Marta Torres | Que la animación no es un género menor no es ninguna novedad. Lo han demostrado con creces obras de culto futurista como Akira (Id, 1988) de Katsuhiro Ôtomo, maravillas poéticas como El viaje de Chihiro (Sen to Chihiro no kamikakushi, 2001) de Hayao Miyazaki o las indagaciones surrealistas de autores como Satoshi Kon en Paprika (Id, 2006), por citar solamente algunos de los ejemplos más conocidos. En esta línea debemos situar a la última producción de Pixar, más cerca de los filmes de animación japoneses para adultos que de entretenimientos familiares del estilo de Kung Fu Panda, si bien hay que apuntar que, en lo que a aspectos técnicos se refiere, Wall-E (Batallón de limpieza) supera con creces tanto a los unos como a los otros. No obstante, en el contexto de una industria estadounidense que navega entre los estudios de mercado y una oferta cada vez más plana y tontorrona, Wall-E no es sólo una gran película o una maravilla de la animación, es casi un milagro.

Wall-E es un filme que funciona a muchos niveles. Es una película de animación con una historia sencilla que sigue, más o menos, los clichés del género, es una emocionante historia de amor imposible con catarsis incluida y es un filme francamente entretenido, con elementos humorísticos entresacados de la mejor tradición del slapstick.

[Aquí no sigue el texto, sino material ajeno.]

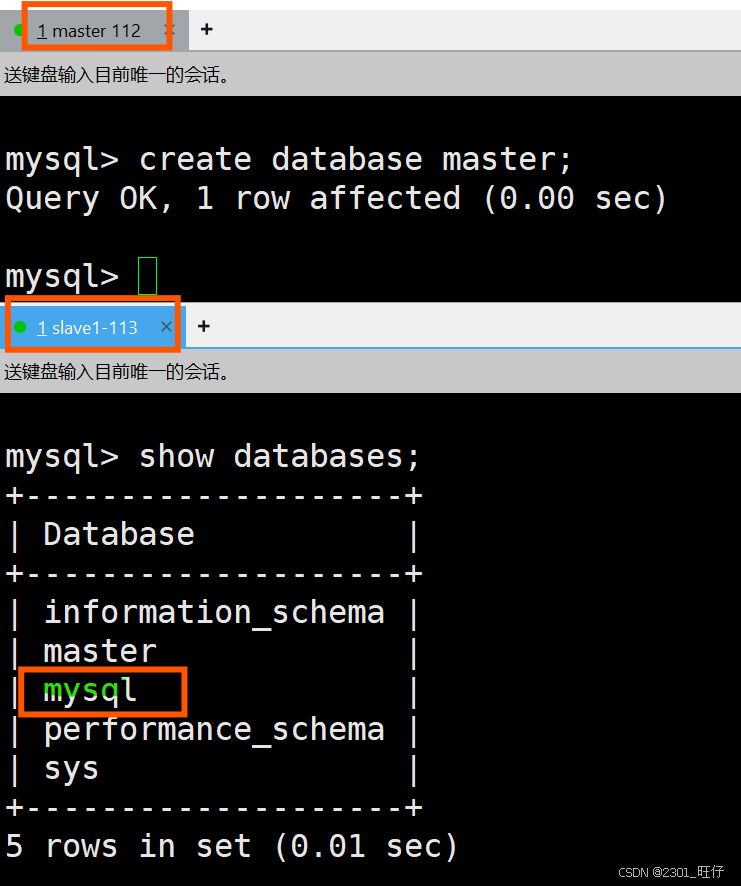The height and width of the screenshot is (886, 741).
Task: Click the 'show databases;' command in slave terminal
Action: [x=213, y=457]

Sin embargo, una lectura más adulta nos revela a Wall-E como a un espejo deformado de la sociedad occidental actual, sobretodo del modelo del usar y tirar que exporta Estados Unidos al mundo.

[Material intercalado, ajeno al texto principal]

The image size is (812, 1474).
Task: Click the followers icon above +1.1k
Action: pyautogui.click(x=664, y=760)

Citábamos a los clásicos japoneses aunque Wall-E bebe directamente de los filmes de ciencia ficción y de las distopias futuristas tan queridas por el género. En la primera parte del filme, el robot protagonista, un montón de chatarra pasada de moda, recorre las calles de una ciudad en una tierra abandonada desde hace siglos en una imagen que tiene algo de la melancolía poética de Naves misteriosas (Silent Running, 1972) de Douglas Trumbull y de la desesperada soledad de Soy Leyenda [1]. En estos primeros 45 minutos memorables, la película regresa a las esencias del cine mudo y del primer cine de animación, otra de las referencias del filme, y se recrea en el slapstick y la mímica de Buster Keaton o de Charles Chaplin en un alarde de narrativa visual en la que sobran las palabras. La mímica, además, actúa como el vehículo más apropiado para trasladar a la pantalla la sutilidad de las emociones del robot protagonista, siempre mínimas, como pidiendo permiso para animar un montón de chatarra que se ha hecho humana a fuerza de rebuscar entre nuestros desperdicios. Wall-E, acrónimo de 'Waste Allocation Load Lifter-Earth-Class', es un robot programado para compactar y clasificar los residuos humanos en una tierra en la que ya no vive nadie. Como los buenos recolectores, el robot se crea un mundo propio a través de los deshechos ajenos: una cuchara, un cubo de Rubik, una película musical de los años 50, una bombilla… Wall-E, como antes hizo Charlot en Tiempos Modernos (Modern Times, 1936), es un outsider entrañable que nos pone frente a una realidad nada acomodaticia con los estándares del cine comercial made in Hollywood: el futuro es un mundo anegado por la basura y la humanidad, una masa infantilizada y enajenada por la tecnología que navega por el espacio como un grupo de bebes obesos en naves guardería. Una caricatura de nuestra sociedad devoradora de recursos y ferozmente consumista.

Pero Wall-E es cine, no una crítica sesuda e intelectualizada de un mundo en decadencia. Su principal virtud es convertir este retrato en material sensible y hasta en una historia de amor. En esta capacidad apabullante para mover sentimientos, el filme ronda la órbita de Spielberg (¿quién no ha pensado en ET, el extraterrestre al ver la película?). Ejemplos de ello son los galanteos, frustrados, de Wall-E para conquistar a EVA, el robot que envían desde el espacio para comprobar si aún hay vida en la tierra, o su final catártico y esperanzador, casi obligatorio en un filme, que al fin y al cabo, también es para niños. En todo caso, un diez para Andrew Stanton, el equipo de Pixar liderado por John Lasseter y todo su equipo. Han superado a Ratatouille, cosa que parecía casi imposible, y han creado una hermosa e hiriente parábola sobre el futuro.

  • [1]. En este caso me refiero al libro escrito por Richard Matheson en 1958. Ninguna de las adaptaciones de la obra está a la altura del original.